The problem that I have with the idea of "cameo appearances" of pathologists in clinical venues is that is overly sarcastic and snarky. It suggests that marketing would be the only reason for pathologists to leave their offices. For me, such visits should be driven by a quest for information not otherwise available on-line or to interact with clinicians and nurses to improve the quality of care. This goal is most efficiently undertaken with face-time. If written reports about the declining quality of lab services are filed in a hospital, it may be too late to correct the problem. I also have a hunch that most radiologists would laugh if it were recommended to them that they engage in cameo appearances.
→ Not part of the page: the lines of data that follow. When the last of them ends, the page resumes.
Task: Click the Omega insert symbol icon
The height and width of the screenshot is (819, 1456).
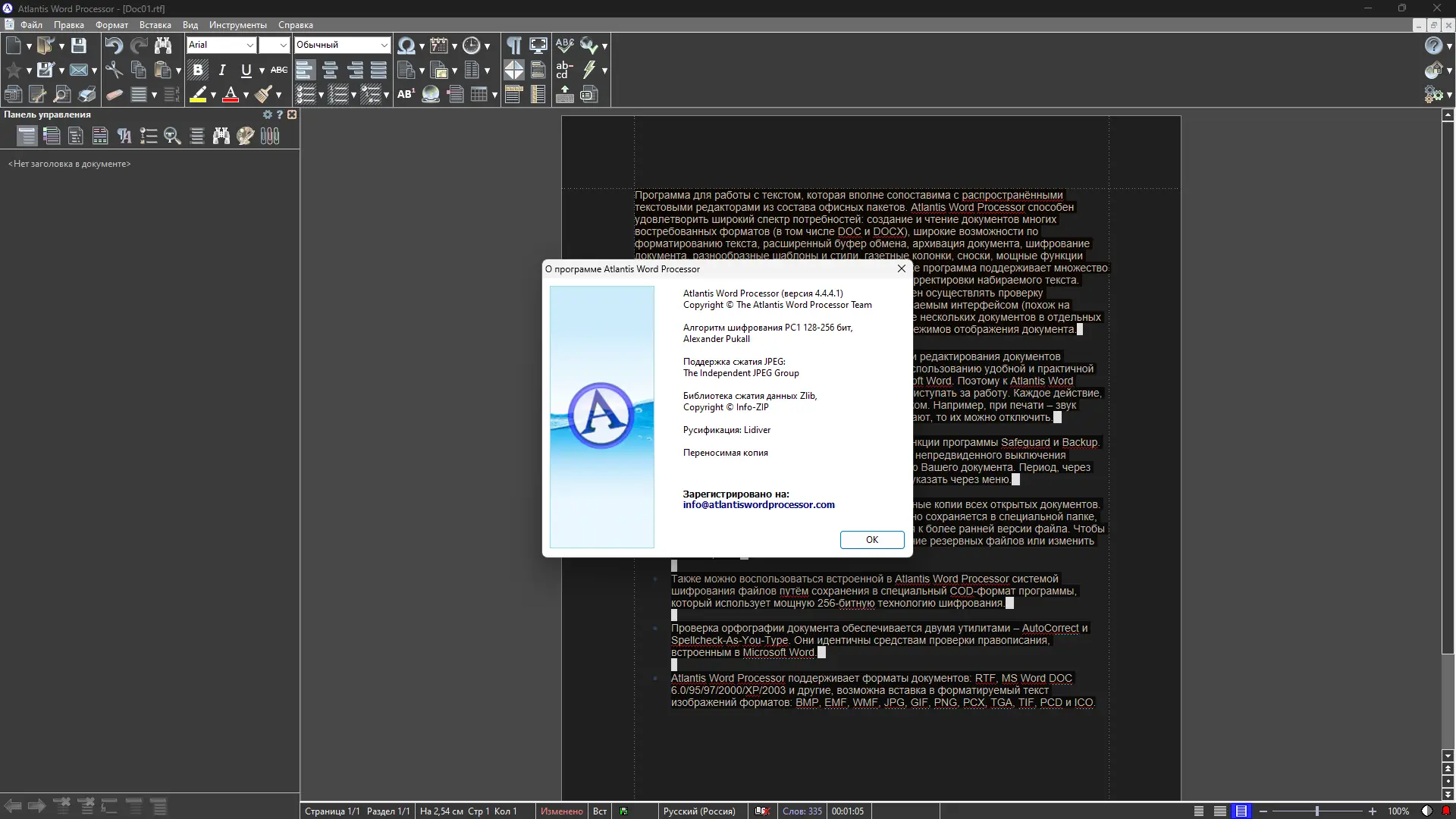Action: 406,46
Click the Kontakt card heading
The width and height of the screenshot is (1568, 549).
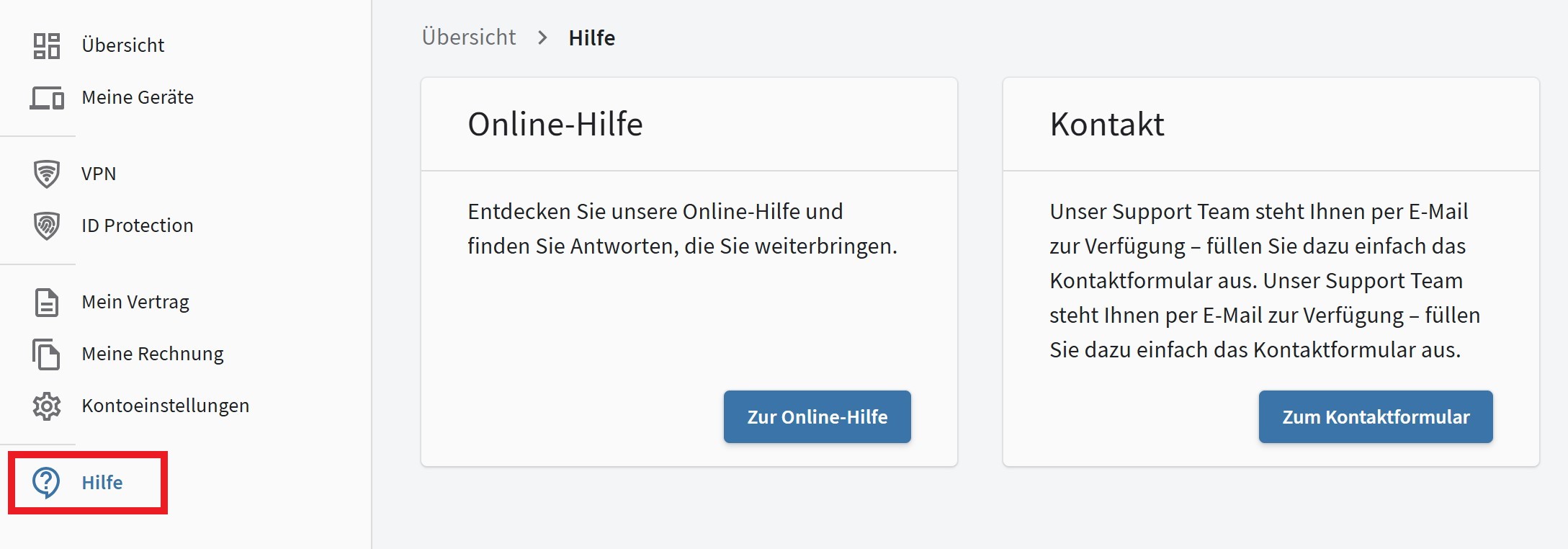[x=1107, y=124]
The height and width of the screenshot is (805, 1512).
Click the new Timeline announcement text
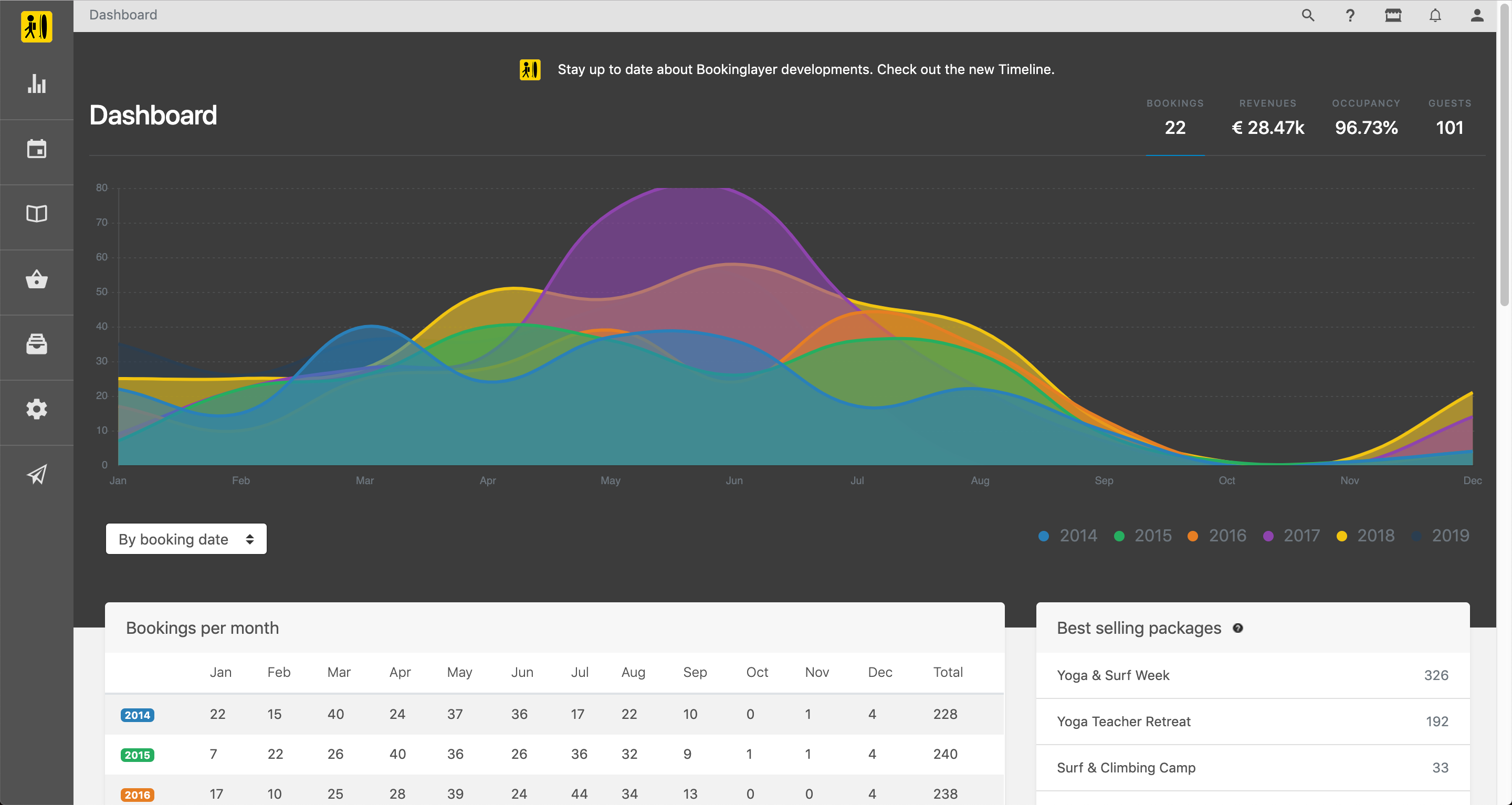click(x=805, y=69)
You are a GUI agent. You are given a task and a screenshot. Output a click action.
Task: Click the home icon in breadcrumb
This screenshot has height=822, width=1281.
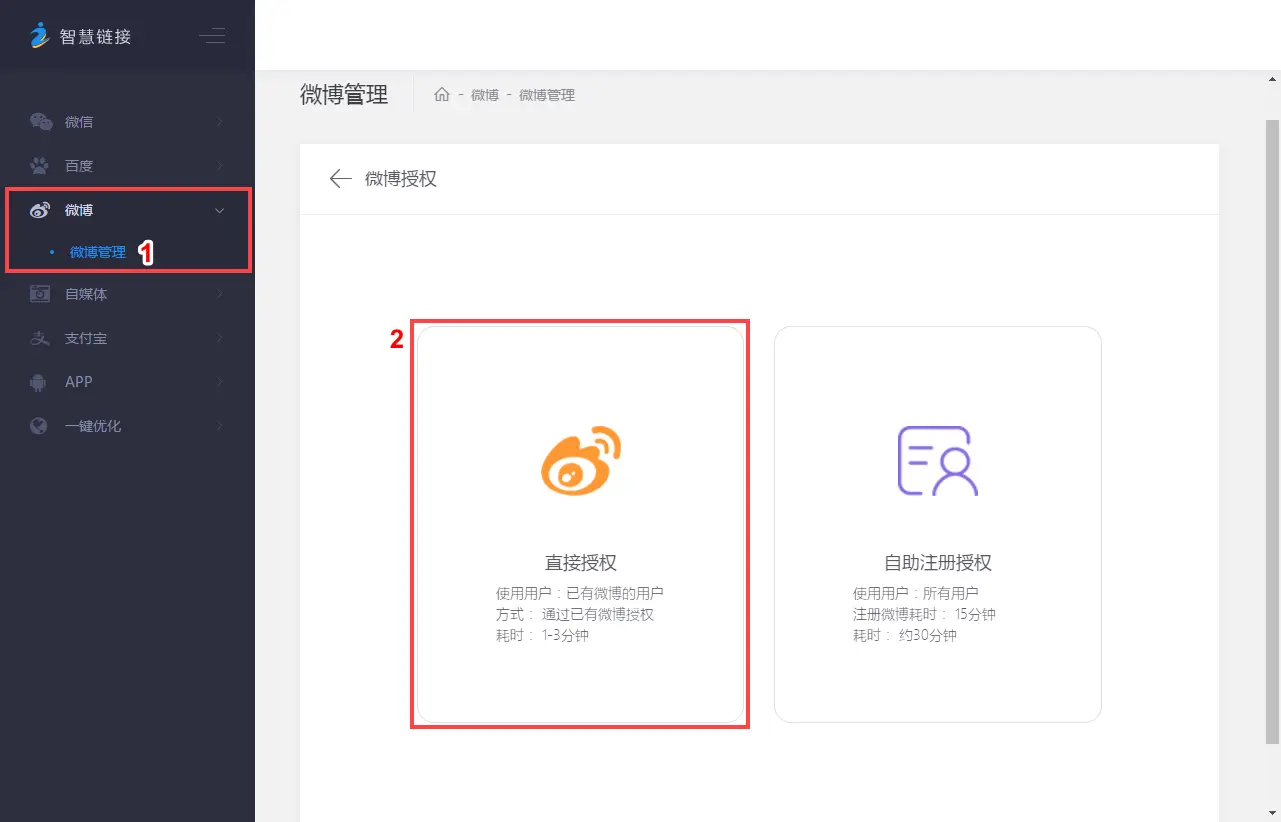tap(441, 95)
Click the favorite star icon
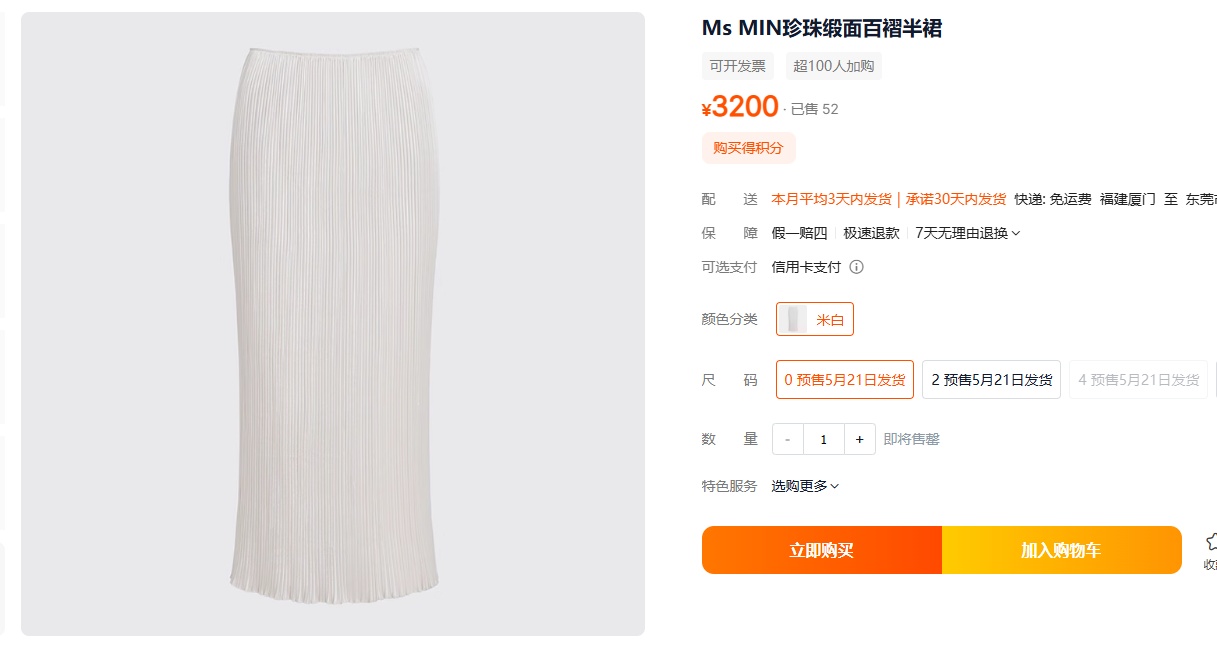The width and height of the screenshot is (1217, 651). (1211, 541)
As with most issues of true best practice, there optimally is an institutional zeitgeist underlying expected care. For years at our institution, pathologists are active participants in surgery, radiology and oncology conferences, not to mention multi-discipline care conferences and M&M. Moreover, with a remarkably active hospital autopsy service, we qre routinely joined by clinicians during the case. None of this behavior is cameo or marketing, but it does greatly benefit patient care and this environment of team-based practice is in fact a great positive "advertisement" for pathologists in training.